Prisoners of Chance
Page 23"I got de only olibs on dis ribber."
"Bastenade!" yelled the infuriated fellow. "I 'll give you a shot to pay for your insolence."
Even as he spoke, fumbling the lock of his gun, that same head observed before suddenly popped over the high rail like Punch at a pantomime.
"Vat zat you say, nigger?" its owner cried doubtingly. "Vas it ze olif you haf zare in ze leetle boat?"
I eagerly held up into view a choice handful of green fruit, my eyes hopeful.
"Oui, SeƱor Oppercer--fresh olibs; same as ob your lan'."
The Spaniard was standing upright on the rail by this time, clinging fast to a rope dangling from above, leaning far over, no slight interest depicted upon his pinched, sallow countenance.
"It's all right, sentry," he said sharply to the soldier, who lowered his gun with a scowl indicating his real desire. My newly found friend lifted his squeaking voice again in unfamiliar speech.
"Bring ze leetle boat along ze side of ze sheep, you black fellar, an' come up here wiz ze olif fer ze Capitaine."
"Scull in close against those steps, Alphonse," I muttered, overjoyed at this rare stroke of good fortune. "Then pull out a few strokes; but stay alongside until I come back. Don't let any one get aboard, and keep a quiet tongue yourself."

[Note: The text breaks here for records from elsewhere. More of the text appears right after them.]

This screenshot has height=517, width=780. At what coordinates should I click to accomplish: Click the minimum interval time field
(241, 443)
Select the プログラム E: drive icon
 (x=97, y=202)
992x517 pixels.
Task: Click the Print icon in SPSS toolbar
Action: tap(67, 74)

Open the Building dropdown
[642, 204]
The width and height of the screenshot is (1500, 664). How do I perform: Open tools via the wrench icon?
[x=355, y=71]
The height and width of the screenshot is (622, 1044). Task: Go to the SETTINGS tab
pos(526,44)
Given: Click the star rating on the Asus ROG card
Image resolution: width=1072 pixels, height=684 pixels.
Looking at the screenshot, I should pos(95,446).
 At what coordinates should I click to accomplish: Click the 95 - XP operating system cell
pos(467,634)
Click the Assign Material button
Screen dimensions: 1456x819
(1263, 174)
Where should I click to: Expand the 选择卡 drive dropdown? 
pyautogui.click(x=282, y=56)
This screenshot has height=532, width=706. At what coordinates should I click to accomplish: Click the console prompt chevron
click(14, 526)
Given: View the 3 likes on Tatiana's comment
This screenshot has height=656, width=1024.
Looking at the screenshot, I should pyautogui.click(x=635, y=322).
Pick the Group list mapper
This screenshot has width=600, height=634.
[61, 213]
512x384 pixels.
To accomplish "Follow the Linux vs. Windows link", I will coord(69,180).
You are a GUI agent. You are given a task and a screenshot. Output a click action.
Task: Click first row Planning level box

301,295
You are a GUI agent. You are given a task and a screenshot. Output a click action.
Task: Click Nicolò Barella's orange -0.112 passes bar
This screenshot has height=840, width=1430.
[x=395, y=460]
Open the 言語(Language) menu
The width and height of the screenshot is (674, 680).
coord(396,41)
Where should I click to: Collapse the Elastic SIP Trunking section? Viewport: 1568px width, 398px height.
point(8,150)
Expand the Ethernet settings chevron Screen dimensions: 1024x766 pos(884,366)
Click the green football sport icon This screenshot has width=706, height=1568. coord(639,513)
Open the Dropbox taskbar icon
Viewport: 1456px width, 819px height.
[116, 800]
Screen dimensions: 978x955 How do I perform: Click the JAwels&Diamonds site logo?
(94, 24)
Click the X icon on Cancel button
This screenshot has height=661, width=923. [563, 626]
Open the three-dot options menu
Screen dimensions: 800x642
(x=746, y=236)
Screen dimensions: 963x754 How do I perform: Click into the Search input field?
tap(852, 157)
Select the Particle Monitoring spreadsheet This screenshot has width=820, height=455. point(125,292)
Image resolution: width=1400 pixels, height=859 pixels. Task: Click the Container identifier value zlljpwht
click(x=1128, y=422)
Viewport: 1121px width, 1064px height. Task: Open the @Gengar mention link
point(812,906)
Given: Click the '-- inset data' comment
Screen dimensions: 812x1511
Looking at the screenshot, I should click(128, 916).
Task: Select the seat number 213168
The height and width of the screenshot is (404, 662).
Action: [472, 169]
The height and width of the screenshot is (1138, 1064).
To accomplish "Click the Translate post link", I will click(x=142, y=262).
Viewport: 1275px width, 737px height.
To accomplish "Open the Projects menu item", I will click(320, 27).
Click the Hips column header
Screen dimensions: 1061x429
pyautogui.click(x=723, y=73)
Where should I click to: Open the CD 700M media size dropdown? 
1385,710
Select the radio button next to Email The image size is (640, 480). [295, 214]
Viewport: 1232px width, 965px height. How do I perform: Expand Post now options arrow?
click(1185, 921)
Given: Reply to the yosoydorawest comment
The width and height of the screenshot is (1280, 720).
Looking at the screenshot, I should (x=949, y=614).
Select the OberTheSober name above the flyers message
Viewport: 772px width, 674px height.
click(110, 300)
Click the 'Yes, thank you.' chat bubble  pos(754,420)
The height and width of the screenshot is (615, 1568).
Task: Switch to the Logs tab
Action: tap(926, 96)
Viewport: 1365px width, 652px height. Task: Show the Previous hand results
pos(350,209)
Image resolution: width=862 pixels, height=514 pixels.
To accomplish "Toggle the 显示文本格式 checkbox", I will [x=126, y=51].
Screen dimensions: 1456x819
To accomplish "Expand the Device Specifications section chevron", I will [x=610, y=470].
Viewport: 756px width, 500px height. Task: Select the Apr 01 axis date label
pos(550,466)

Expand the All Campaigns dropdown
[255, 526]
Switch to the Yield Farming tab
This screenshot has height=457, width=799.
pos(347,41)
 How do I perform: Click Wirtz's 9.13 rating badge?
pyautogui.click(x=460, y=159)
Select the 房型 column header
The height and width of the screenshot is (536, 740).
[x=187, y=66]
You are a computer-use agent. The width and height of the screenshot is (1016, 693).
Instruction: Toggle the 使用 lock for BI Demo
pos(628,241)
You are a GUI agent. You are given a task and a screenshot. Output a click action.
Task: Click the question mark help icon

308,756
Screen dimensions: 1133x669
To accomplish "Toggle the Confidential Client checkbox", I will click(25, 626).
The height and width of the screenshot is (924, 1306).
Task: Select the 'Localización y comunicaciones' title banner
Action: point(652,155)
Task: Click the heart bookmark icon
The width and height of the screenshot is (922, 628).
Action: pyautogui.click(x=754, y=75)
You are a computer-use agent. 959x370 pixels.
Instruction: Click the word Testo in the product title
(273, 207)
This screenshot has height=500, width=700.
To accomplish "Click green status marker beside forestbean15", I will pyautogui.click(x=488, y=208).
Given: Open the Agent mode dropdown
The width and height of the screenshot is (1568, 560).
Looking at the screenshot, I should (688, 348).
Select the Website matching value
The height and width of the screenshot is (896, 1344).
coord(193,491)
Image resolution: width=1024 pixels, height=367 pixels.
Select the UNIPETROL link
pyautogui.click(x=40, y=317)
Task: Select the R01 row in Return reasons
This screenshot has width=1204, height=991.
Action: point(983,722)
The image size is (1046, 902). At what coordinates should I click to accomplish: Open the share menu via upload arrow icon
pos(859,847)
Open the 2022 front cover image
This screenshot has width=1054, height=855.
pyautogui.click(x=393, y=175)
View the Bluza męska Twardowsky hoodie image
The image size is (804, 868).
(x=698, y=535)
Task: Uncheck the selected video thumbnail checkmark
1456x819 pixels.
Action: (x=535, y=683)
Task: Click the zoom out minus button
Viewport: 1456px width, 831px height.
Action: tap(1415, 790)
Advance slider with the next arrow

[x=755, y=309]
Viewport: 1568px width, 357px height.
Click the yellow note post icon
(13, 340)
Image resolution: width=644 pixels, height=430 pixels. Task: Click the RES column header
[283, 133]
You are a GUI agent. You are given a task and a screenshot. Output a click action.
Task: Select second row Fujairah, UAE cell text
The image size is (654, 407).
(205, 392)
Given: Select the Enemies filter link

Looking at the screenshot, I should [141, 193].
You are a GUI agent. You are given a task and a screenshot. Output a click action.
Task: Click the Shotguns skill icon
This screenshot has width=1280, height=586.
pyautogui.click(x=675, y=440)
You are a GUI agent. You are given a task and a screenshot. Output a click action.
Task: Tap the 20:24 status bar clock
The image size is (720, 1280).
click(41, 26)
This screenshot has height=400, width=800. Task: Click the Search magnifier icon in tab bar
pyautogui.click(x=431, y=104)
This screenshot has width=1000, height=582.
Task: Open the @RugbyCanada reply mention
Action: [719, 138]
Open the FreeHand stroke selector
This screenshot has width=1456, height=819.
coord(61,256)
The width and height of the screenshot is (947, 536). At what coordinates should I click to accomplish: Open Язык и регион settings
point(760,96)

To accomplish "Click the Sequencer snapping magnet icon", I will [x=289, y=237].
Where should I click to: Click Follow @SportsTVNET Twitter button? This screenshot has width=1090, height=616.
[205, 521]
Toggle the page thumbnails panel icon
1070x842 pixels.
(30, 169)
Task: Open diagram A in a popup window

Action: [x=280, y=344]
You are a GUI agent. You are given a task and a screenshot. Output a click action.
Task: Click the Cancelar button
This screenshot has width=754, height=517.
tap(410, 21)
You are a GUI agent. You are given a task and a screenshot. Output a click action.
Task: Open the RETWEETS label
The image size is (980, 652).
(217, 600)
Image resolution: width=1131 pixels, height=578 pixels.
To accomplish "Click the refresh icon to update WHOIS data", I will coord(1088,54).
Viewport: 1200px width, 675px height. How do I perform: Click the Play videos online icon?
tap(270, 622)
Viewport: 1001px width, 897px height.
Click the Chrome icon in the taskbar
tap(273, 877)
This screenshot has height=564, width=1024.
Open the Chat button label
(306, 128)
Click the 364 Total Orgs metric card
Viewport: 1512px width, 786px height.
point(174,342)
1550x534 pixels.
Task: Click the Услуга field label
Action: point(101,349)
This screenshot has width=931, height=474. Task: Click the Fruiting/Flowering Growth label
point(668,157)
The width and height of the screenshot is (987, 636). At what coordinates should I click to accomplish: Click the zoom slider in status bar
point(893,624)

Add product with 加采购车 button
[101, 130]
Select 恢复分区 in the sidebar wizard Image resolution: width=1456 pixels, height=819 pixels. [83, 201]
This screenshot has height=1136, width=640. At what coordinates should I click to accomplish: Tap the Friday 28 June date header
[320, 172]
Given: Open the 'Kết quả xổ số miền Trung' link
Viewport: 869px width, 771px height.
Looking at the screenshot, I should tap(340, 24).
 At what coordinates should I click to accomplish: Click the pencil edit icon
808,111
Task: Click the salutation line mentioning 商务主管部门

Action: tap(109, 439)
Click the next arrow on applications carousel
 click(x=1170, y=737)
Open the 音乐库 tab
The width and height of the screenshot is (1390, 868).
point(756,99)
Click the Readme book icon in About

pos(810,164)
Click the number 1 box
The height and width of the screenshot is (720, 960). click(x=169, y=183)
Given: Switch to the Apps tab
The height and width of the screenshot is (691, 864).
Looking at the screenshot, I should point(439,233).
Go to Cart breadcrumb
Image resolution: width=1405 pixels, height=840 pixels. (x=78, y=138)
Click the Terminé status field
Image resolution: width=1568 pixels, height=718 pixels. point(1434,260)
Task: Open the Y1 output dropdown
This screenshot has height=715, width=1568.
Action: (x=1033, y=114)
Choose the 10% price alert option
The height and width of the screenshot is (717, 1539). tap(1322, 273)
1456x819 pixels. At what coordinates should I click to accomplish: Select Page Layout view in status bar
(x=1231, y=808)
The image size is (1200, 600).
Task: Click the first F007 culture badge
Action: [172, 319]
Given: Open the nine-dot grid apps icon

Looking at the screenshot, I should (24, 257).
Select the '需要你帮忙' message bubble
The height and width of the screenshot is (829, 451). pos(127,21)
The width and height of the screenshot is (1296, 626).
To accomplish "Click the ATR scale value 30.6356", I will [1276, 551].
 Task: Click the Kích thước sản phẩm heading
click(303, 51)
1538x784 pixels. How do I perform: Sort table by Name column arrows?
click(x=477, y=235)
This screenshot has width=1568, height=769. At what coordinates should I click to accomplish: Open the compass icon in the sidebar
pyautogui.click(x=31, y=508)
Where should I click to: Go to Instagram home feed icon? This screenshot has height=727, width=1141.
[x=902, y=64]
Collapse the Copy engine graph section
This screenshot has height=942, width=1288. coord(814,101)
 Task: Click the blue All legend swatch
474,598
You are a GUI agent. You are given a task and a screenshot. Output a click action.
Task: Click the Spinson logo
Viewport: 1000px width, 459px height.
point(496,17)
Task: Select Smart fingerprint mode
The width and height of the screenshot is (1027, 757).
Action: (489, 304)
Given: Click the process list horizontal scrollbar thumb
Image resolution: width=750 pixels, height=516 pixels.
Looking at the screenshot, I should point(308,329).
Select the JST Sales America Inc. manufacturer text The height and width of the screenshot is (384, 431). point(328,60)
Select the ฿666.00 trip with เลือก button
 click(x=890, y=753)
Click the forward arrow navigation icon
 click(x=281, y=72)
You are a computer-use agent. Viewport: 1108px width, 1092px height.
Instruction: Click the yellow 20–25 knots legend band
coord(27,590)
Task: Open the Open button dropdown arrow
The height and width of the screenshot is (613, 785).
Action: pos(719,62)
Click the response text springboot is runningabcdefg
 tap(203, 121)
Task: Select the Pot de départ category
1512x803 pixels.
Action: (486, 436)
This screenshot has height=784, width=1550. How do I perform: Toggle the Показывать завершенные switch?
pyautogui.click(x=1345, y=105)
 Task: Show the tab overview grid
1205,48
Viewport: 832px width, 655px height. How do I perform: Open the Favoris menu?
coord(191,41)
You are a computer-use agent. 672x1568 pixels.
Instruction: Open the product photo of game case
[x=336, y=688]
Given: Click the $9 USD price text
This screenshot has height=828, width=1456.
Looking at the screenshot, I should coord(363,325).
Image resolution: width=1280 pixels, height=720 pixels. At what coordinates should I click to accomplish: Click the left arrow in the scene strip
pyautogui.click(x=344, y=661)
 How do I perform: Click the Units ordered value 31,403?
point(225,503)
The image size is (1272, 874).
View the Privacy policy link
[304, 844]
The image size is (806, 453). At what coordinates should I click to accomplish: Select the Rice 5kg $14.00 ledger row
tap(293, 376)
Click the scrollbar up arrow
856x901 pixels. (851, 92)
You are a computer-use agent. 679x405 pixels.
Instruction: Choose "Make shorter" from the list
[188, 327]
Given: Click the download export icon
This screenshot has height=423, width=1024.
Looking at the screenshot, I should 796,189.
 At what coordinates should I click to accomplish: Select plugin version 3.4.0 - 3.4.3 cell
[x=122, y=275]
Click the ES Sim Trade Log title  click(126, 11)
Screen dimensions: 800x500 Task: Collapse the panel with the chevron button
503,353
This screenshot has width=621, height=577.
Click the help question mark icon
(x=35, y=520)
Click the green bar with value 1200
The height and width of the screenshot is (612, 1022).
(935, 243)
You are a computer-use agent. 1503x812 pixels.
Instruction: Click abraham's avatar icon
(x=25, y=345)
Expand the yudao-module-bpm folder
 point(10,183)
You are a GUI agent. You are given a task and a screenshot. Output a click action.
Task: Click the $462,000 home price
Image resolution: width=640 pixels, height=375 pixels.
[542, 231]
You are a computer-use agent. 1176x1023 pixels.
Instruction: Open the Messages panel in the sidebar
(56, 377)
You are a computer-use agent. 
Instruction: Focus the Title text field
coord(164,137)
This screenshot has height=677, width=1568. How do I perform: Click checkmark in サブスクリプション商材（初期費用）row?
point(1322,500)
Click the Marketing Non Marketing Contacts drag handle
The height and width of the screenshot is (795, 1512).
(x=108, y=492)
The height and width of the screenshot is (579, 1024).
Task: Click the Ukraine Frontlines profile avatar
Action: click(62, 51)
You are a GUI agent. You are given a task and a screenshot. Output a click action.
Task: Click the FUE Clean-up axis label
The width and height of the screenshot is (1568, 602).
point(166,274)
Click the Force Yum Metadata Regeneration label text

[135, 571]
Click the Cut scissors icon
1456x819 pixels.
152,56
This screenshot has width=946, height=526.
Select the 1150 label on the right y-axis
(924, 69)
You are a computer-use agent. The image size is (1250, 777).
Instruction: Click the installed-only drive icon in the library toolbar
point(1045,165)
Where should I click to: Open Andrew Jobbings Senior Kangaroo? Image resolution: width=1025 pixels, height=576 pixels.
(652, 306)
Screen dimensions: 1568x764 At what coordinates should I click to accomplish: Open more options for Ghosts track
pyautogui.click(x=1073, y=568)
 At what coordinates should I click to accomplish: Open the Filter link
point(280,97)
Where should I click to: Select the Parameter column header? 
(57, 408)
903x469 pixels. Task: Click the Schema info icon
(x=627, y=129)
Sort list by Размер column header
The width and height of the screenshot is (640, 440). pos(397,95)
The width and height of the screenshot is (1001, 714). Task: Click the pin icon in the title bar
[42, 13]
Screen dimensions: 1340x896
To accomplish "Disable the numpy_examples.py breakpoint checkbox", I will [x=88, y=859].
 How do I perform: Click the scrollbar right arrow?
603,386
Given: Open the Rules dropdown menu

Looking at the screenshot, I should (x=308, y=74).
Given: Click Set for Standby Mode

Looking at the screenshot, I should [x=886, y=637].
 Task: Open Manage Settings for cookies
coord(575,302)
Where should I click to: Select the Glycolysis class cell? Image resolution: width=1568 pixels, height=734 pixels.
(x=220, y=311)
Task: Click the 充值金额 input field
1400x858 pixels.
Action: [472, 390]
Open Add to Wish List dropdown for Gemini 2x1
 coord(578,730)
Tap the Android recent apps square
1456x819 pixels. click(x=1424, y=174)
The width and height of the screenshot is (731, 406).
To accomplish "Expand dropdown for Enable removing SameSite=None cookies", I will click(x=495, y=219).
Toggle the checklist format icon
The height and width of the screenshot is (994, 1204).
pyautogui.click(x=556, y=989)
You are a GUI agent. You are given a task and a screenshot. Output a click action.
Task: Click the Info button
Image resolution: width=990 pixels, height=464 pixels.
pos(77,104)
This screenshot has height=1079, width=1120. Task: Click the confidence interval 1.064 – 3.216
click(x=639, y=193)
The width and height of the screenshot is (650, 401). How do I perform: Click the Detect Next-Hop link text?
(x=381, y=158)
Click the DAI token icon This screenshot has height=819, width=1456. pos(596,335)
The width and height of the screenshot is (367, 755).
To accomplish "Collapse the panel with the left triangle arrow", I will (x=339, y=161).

The whites of his eyes alone answered me, he being too badly frightened for speech. The situation was one to grate upon any nerves unaccustomed to danger, yet, trusting the long training of the slave would hold him obedient, I turned away, and, in another moment, had scrambled up the rope ladder, plunging awkwardly over the high rail on to the hitherto concealed deck. My pulses throbbed with excitement over the desperate game fronting me, yet, with a coolness surprising to myself, I lost at that instant every sensation of personal fear, in determination to act thoroughly my assumed character. More lives than one hung in the balance, and, with tightly clenched teeth, I swore to prove equal to the venture. The very touch of those deck planks to my bare feet put new recklessness into my blood, causing me to marvel at the perfection of my own fool play.
The gaunt Spaniard commanding my presence stood waiting, hardly more than five paces from where I landed, yet so intense became my immediate interest in the strange scene--an interest partly real, but largely simulated for the occasion--that he contented himself watching my confused antics with much apparent amusement, and without addressing me. Even to this hour that scene lies distinct before my eyes. Possessed I skill with pencil I could sketch each small detail from the retina of memory--the solitary sentinel beside the rail, his well-worn uniform of blue and white dingy in the sun; another farther forward, where a great opening yawned; with yet a third, standing rigid before a closed door of the after cabin. An officer, his coat richly decorated with gold braid, wearing epaulets, and having a short sword dangling at his side, paced back and forth across the top of a little house near the stern. I heard him utter some command to a sailor near the wheel, but he never so much as glanced toward me. Perhaps thirty or more seamen, bronzed of face, and oddly bedecked as to hair, lounged idly amid the shadows opposite, while, more closely at hand, that gaunt, cadaverous Spaniard, at whose invitation I was present, leaned against a big gun, puffing nonchalantly at a cigarette, held between lean, saffron-colored fingers. The deck was white as the snows of a northern Winter, while the brass work along the railings and about the cannon glittered brilliantly in the sunshine. There was a gaudy yellow-and-white striped canopy stretched above a portion of the deck aft; the huge masts seemed to pierce into the blue of the skies; while on every side were ranged grim guns of brass and iron.